A few notes on choosing between Go and D for a quick project

Russel Winder via Digitalmars-d digitalmars-d at puremagic.com
Tue Mar 17 01:06:51 PDT 2015


On Sun, 2015-03-15 at 14:13 +0000, Laeeth Isharc via Digitalmars-d
wrote:
[…]
> [I am by no means expert in Python, but python 3 does not seem to 
> be an improvement if you want to be able to accomplish tasks 
> involving simple processing of ASCII files]

Not entirely true, this is a "belief" being put about by those who wish
to stay with Python 2 and not move to Python 3 for reasons other than
practical ones.

There are some cases, cf. Mercurial, where the code has been founded on
the equivalence of byte and character, which means they have to use
Python 2 or undertake a very serious rewrite of everything so as to use
Python 3 – which to date they are saying will never happen.

For most people though the fact that strings are sequences of Unicode
codepoints in Python 3 is not a problem processing files as long as they
remember that a file has an encoding. I can see that many like to slide
back to everything is ASCII encoded ergo bytes are strings of length 1
(there are no characters in Python). However once you get over the
barrier of "there are byte sequences and there are strings and they are
different", life becomes very much easier. Certainly I find I have no
problem doing networking with Python 3 having made the mental jump to
"remember about encodings".
 
[…]
> I think it would be a positive to have some user stories from 
> people who have moved from Python+Cython or Python+C to D and 
> seen significant benefits.  I am sure there are plenty - most 
> users don't seem to be active in the forum.  And we should 
> collect user stories, pretty them up, and have them reachable 
> from the front page very easily.  People make decisions based 
> upon feelings (indeed without feelings there can be no decision), 
> and so stories - based in reality - can be more persuasive than 
> dry facts in persuading people.

This would be a good addition to the website. Along with any C++ → D
stories.

It might be worth collecting D → … stories as well, not perhaps to
publish but to ascertain what the issues were. 
> 
> We should try to identify what the biggest sticking points are 
> for people considering making the switch, both real (like 
> documentation) and perception (like 'D has no web/server 
> framework'.

I am fairly confident that the major issue is "presence in the market".
D is not a language that is known about, or talked about, in the same
sentences as Java, Python, C++, Fortran, Go, Scala, Groovy, etc. All too
often when I mention D in a conversation about language choice, the
reaction is "I've not heard of that one.". Nim, Ceylon, Kotlin are in
the same boat. Raising the presence of D in the minds of programmers and
their bosses so it get used in the same sentences as the other languages
is the task at hand.

[…]
> 
> I was thinking about this just recently.  There used to be a D 
> scripting language (now rebranded as something else - I forget 
> the name), but this fell into disuse post rdmd.  Rdmd is great, a 
> real simple win, but doesn't substitute for a scripting language 
> in all uses.

Unless a REPL is needed (see previous rant of mine on REPLs, but you
possibly have a genuine need for one), editor+fast compilation is almost
certainly a better solution that a single line REPL. So rdmd almost
certainly its most people needs for "scripting with D".

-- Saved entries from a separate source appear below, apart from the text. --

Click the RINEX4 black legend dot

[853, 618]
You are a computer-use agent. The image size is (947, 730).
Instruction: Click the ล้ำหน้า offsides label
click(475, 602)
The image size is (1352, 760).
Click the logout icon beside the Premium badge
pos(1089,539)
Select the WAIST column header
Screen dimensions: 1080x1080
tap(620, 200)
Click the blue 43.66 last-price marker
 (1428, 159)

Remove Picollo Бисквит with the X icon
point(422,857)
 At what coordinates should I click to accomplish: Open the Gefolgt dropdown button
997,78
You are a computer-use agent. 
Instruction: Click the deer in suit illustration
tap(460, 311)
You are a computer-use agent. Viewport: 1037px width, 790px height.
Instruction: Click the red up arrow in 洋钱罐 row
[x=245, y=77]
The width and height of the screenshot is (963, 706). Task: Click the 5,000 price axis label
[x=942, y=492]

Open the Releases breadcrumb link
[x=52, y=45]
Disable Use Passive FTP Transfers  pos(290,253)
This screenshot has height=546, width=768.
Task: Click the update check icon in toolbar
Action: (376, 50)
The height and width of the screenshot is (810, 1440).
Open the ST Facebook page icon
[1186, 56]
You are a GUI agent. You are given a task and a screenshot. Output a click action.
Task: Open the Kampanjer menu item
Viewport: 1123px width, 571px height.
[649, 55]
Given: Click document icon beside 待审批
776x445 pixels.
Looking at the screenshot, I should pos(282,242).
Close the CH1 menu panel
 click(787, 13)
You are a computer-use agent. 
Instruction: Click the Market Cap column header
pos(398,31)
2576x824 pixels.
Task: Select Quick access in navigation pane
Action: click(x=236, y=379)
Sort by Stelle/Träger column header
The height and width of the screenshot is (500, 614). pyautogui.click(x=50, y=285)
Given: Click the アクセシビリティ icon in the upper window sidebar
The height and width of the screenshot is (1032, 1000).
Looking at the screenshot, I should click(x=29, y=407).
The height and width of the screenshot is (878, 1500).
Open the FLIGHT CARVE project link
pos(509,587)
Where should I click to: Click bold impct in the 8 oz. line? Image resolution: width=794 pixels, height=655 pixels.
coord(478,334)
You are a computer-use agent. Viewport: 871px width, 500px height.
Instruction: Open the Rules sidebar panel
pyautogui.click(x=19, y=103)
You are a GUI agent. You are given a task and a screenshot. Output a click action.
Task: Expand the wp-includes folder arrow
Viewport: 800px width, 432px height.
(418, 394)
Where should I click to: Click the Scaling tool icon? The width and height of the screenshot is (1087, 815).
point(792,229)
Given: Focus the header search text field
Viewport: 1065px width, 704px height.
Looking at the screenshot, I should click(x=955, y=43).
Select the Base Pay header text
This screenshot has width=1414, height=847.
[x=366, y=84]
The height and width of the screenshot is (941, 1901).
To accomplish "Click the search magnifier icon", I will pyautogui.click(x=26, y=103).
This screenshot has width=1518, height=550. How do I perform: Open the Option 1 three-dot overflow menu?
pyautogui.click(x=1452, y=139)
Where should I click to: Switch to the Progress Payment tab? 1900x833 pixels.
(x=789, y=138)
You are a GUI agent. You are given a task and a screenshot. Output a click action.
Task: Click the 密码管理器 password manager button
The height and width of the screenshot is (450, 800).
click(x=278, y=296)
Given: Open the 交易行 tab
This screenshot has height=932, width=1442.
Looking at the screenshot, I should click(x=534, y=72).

The question is how to deal with evolving a persistent data set that
takes a long time to construct. I wonder if, rather than writing an
interpreter/REPL à la Scala, it might be better to build a small
framework for managing a persistent dataset. On Posix at least wrapping
something around mmap should do the job. This would then allow
snapshotting.

> In particular, I do agree with Russell about the value of an 
> ipython/Jupyter notebook for scientific computing (which means 
> also parts of finance) - especially for playing with data.  Excel 
> won't cut the mustard any more for many modern data sets, which 
> means new tools like ipython notebooks come into focus.

s/Russell/Russel/ ?

Excel is still the most used tool in quant work in many financial
institutions :-( Some banks are even going to the extent of
incorporating its use into their Python/C#/C++ workflows.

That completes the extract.